Los gemelos oncológicos (y tres)

 

Tenía prisa por largarme de allí, la compañía de ese tipo me disgustaba, y ese disgusto se manifestaba con desagradables sensaciones físicas, algo parecido a una marea nauseosa que me costó contener. Su olor personal, su desaliño, sus ademanes chulescos, el tono burlón de su voz…todo ello traducía resentimiento hacia mí y hacia los que son como yo, personas que han alcanzado un estatus social a base de esfuerzo y mérito. El típico resentimiento de clase de quien no ha logrado sacar la cabeza de la mediocridad, quien ha visto una y otra vez, a lo largo y ancho de su vida, como otros se llevaban las mejores calificaciones, los mejores trabajos y las mujeres más atractivas. Un tipo cuyo mundo ideal sería el regido por un gobierno comunista que aupase a las clases desfavorecidas, a los que fueron perdedores en las aulas, que le encaramase a un puesto de responsabilidad que le permitiese segar a los meritorios, a los mejores, a los que le habían superado en deportes y en matemáticas, a los que más tarde lucirían un reloj caro en la muñeca y conducirían un coche de lujo para llevar a cenar a un restaurante caro a una mujer que para él sería siempre inalcanzable.

Podía comprenderlo. En cierto modo, esto supondría una suerte de venganza para un tipo así, una pequeña revancha, convertirse en el burlador de uno de esos hombres que siempre odió y envidió al mismo tiempo. Al menos, podría arrebatarles una pequeña parte de lo que la fortuna les había concedido y a él le había negado. Por eso lo recluté, era perfecto para mi plan.

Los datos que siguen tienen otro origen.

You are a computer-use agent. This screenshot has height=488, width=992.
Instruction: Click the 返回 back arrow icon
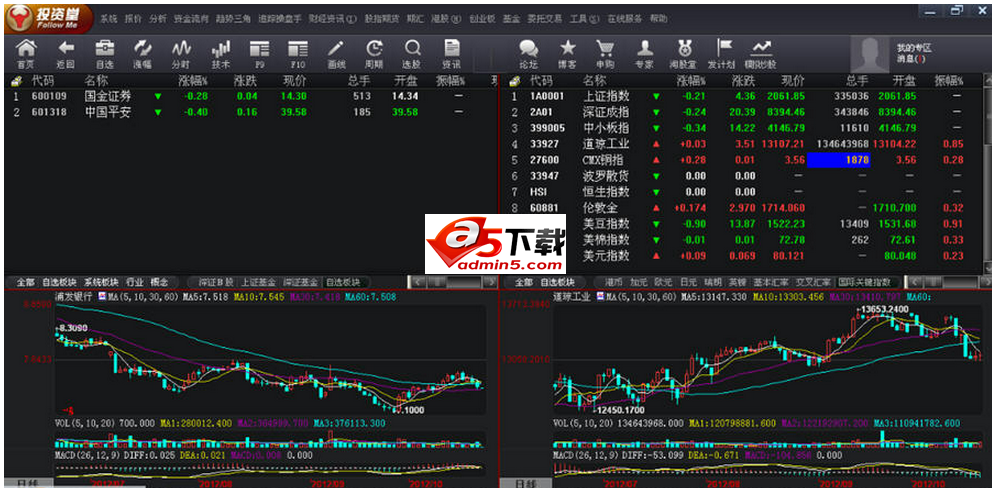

Pero no soy idiota, y sé perfectamente que el trato que habíamos firmado me coloca en una situación de debilidad. Poco o nada le impediría, llegado el momento, hacerme chantaje con la amenaza de desvelarlo todo. Quizás en este momento está sopesando hacerlo ya o, más posiblemente, haya decidido esperar a conseguir algo más de dinero con futuros enfermos. Pero yo estoy lejos de ser idiota, ese pobre desgraciado no ha sabido calarme tan bien como yo a él. Reconozco que soy ambicioso, que me he fabricado un estilo de vida del que, finalmente, me he convertido en esclavo. Y no me importa, estoy dispuesto a pagar el precio. Yo no inventé las reglas, simplemente las he utilizado en mi provecho, consciente de ser un comediante en una representación en la que el decorado lo es todo. Nosotros, los personajes, somos ridículos y patéticos, pero la obra debe continuar, nos guste o no, y si hay que seguir actuando, al menos que el atrezo sea elegante. Hay que lucir bien en la farsa, y para eso hace falta dinero.

Pero lo que el pobre desgraciado no ha tenido en cuenta es que yo soy un médico que me tomo en serio el oficio, que no se permite el fracaso con los pacientes. No me entiendan mal, no es por altruismo ni tampoco por una actitud moral enraizada en el juramento hipocrático, que convierte al enfermo en la mayor prioridad. Es por orgullo, por la satisfacción de demostrarme a mí mismo que soy el mejor, que puedo triunfar donde la mayoría falla, que puedo extraer la mejor solución que la ciencia médica ofrece en cada caso, y para ello estoy dispuesto a cruzar cualquier barrera legal o ética. Y si ello me permite vivir en un lujoso decorado, mejor todavía. Ese incauto se pregunta por qué tenemos que hacer el paripé sometiéndolo a análisis o exploraciones radiológicas, si realmente no está enfermo. Le expliqué (hoy he tenido que volver a hacerlo), que debemos guardar las apariencias, que hay que dotar de verosimilitud a la farsa. Pero lo que él no sabe es que en una de esas sesiones le inoculé la enfermedad tumoral de su gemelo oncológico. Pronto empezará con los primeros síntomas… y vendrá a consultar conmigo. Y yo le explicaré la verdad. Sé que se pondrá furioso, que incluso intentará agredirme, que amenazará con llevarme a los tribunales. Pero todo eso se quedará en un inútil arrebato, porque se dará cuenta de que está en mis manos, que si quiere optar a los mejores tratamientos, si confía en tener una sola posibilidad de supervivencia, no le quedará otro remedio que aceptar la realidad y doblegarse e implorarme que lo admita como paciente. Y yo me tomo muy en serio mi oficio pero, desgraciadamente, nadie logra un cien por cien de éxito.